The Supreme Constitutional Court of Cyprus has dismissed an appeal by the Ministry of Education of Cyprus, upholding a lower court ruling that annulled the rejection of a teacher’s request for limited private employment.
The case concerns a special education speech therapist who, in 2016, applied for permission to provide just three private therapy sessions per week in the specialised field of dysphagia, supporting individuals with severe conditions such as cerebral palsy.
Request rejected on “incompatibility” grounds
The ministry had rejected the request, citing an internal circular, a ban on self-employment and a broadly defined “incompatibility” with her duties. The teacher challenged the decision before the Administrative Court and won, prompting the ministry to file an appeal.
However, the Supreme Constitutional Court fully upheld the first-instance judgment, finding that the administration’s decision was insufficiently reasoned and lacked a substantive examination of whether the private work would affect her official duties.

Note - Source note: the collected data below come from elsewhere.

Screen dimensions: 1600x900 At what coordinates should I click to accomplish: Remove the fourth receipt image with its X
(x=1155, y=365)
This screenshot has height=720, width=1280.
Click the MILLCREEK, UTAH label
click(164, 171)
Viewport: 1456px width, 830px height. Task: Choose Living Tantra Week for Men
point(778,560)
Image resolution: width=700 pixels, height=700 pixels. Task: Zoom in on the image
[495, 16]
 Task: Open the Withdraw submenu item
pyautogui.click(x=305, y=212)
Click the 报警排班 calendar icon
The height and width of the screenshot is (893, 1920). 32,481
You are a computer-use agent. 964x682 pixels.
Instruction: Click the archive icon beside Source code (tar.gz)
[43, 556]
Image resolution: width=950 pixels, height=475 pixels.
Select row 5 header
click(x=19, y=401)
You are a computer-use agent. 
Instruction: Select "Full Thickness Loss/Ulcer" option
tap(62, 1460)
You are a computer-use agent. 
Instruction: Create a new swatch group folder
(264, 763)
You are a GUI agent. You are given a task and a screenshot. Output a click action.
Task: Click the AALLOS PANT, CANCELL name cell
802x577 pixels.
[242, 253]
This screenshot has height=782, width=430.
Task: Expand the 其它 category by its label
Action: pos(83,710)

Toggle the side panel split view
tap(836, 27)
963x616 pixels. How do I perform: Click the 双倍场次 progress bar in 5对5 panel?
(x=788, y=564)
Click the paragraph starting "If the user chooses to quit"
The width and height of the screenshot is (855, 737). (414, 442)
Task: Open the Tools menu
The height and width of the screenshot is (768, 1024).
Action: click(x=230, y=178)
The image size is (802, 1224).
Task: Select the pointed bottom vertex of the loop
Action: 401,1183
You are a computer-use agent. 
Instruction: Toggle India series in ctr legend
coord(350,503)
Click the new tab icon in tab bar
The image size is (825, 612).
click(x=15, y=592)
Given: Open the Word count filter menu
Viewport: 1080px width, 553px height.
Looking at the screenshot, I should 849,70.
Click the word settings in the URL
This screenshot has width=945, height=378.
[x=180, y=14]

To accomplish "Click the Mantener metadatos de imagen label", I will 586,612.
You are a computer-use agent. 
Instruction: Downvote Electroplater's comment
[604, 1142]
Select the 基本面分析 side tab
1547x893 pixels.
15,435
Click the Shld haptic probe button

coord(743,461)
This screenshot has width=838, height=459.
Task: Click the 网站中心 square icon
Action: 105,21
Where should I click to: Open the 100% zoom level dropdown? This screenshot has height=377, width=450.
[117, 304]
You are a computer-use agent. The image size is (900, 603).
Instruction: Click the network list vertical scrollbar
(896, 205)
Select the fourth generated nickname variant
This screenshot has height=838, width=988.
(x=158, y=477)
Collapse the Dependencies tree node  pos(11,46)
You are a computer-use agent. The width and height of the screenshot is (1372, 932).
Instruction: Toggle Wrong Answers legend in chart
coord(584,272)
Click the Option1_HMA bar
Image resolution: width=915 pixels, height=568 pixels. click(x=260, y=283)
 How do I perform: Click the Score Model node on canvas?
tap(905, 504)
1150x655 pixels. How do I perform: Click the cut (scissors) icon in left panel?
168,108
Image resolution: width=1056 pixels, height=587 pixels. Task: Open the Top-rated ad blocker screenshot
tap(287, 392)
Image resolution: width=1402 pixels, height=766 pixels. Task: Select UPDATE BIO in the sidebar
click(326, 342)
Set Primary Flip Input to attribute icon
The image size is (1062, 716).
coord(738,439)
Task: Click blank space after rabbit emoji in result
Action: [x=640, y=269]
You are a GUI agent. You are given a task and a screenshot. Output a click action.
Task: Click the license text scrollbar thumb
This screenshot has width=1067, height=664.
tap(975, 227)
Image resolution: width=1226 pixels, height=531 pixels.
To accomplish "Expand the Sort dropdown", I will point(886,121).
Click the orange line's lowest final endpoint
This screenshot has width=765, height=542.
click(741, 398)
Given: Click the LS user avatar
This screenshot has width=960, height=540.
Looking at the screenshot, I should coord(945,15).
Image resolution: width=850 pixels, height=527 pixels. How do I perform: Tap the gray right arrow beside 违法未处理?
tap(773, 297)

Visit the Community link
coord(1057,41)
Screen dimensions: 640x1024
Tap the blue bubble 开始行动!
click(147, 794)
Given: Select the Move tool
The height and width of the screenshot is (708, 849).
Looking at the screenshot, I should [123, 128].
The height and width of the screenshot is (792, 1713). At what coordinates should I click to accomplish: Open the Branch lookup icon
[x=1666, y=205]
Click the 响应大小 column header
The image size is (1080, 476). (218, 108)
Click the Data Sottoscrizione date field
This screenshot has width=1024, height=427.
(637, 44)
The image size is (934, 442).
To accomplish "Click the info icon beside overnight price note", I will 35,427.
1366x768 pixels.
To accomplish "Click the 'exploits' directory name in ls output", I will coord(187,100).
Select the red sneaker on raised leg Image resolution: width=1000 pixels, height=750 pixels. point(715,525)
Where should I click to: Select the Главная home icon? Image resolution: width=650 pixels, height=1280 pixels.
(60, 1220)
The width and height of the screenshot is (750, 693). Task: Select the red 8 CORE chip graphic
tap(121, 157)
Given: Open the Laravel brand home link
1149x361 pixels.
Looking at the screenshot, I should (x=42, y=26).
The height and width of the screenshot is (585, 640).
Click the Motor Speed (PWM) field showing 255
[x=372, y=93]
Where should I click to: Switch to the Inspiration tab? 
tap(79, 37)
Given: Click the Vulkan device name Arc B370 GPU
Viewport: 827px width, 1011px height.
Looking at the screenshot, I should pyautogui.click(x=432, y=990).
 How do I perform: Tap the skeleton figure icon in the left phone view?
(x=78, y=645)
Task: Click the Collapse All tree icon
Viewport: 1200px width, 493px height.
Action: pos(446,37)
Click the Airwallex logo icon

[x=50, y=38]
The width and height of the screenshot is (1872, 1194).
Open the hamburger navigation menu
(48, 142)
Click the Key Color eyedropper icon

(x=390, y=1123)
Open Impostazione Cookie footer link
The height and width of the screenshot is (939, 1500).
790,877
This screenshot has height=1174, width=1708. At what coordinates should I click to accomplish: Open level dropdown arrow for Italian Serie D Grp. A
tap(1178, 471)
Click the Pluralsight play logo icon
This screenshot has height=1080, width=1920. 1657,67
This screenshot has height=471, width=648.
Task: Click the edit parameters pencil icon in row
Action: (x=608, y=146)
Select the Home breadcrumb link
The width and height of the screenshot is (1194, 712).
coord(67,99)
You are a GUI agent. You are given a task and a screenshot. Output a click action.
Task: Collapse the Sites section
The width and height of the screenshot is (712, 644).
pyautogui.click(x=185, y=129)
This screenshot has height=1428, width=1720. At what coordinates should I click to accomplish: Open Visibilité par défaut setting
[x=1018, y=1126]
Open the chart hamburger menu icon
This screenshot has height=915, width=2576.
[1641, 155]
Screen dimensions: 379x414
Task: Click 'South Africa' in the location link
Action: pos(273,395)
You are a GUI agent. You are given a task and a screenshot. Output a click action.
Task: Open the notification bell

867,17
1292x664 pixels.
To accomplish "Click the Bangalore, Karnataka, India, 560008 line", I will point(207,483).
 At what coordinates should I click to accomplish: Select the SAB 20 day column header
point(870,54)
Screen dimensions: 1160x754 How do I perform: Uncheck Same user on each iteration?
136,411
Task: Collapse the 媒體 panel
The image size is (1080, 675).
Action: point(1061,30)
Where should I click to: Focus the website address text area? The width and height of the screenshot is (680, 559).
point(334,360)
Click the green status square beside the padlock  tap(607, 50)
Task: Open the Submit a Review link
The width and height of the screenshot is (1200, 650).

Circulars cannot override the law
In its ruling, the court stressed that the ministry had treated the circular as an absolute rule, despite the law allowing for exceptions. It further found that the invocation of “incompatibility” was “general and unsubstantiated”. Particular emphasis was placed on the fact that the key legal criterion, whether the private activity would interfere with the performance of duties, “was never meaningfully examined”.
The court also reiterated that circulars are merely internal guidelines and cannot replace the law or be applied mechanically without assessing the specific circumstances of each case.
“We agree with the conclusion of the court,” the ruling states, “that the administration, in the present case, exceeded the extreme limits of its discretionary power in a manner that amounts to its misuse.”